Introduction: Respiratory Effort-Related Arousals (RERAs) are common phenomena during sleep in patients with sleep related breathing disorders. They destroy the physiological sleep architecture, consequently they are responsible for daytime sleepiness. Therefore it is of special interest to detect RERAs easily. It would be very helpful for the daily clinical work to be able to identify respiratory effort-related arousals without the need of oesophageal pressure measurements or without the detection of arousal activity in the electroencephalogram (EEG).
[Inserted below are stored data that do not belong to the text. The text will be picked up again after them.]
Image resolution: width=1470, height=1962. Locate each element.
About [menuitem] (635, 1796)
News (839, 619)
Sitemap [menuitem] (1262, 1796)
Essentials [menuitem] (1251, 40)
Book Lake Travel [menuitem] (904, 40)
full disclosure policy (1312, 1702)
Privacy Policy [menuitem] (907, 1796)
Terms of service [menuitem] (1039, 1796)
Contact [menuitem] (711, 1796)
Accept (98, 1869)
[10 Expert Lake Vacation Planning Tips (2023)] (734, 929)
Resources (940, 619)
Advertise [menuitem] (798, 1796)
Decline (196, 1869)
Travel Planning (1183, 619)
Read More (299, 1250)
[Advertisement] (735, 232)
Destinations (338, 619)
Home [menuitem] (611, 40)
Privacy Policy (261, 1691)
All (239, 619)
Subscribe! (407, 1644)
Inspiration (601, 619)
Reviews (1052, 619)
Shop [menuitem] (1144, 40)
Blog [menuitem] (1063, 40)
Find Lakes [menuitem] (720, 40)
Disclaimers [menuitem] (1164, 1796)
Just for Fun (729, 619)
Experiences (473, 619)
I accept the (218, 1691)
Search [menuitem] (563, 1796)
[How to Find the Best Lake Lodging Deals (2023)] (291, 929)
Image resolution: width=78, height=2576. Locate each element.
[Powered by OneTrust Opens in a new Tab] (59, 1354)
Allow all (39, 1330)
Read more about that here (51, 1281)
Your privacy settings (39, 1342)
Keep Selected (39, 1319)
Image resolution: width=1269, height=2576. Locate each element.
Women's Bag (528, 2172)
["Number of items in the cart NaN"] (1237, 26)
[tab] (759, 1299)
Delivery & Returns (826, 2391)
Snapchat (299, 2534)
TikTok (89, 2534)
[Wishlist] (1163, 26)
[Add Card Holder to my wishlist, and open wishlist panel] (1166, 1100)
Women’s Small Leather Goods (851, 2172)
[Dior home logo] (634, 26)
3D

Nasal cannula/pressure transducer systems generate an indirect flow signal that allows the detection of reduced flow amplitude and changes in the flow shape.

The aim of this study was to evaluate the accuracy of using the shape and amplitude of a single flow channel (the microMESAM device, a linearized nasal cannula/pressure transducer) to detect RERAs.

Method: Twenty-five patients with a sleep apnea syndrome and/or excessive daytime sleepiness were included in this prospective study. All underwent a fully attended polysomnography (PSG) and a simultaneous measurement with the microMESAM system. The polysomnographies were analyzed with regard to apneas, hypopneas and RERAs. The microMESAM detection of apneas, hypopneas and RERAs was performed using an automatic algorithm.

Results: MicroMESAM and PSG generated hypopnea- and apnea-indices correlated highly (r=0.795 and r=0.974 respectively). The detection of RERAs showed an average correlation (r=0.58).

Conclusion: MicroMESAM can be used to detect RERAs reliably. The automatic detection of RERAs is statistically significant but needs to be further improved for the daily clinical work. An additional registration of an arousal indicator e.g. heart rate or pulse transit time may improve the detection of RERAs without measuring the cortical arousal activity in EEG or the registration of intrathoracic pressure which both are complex measurements.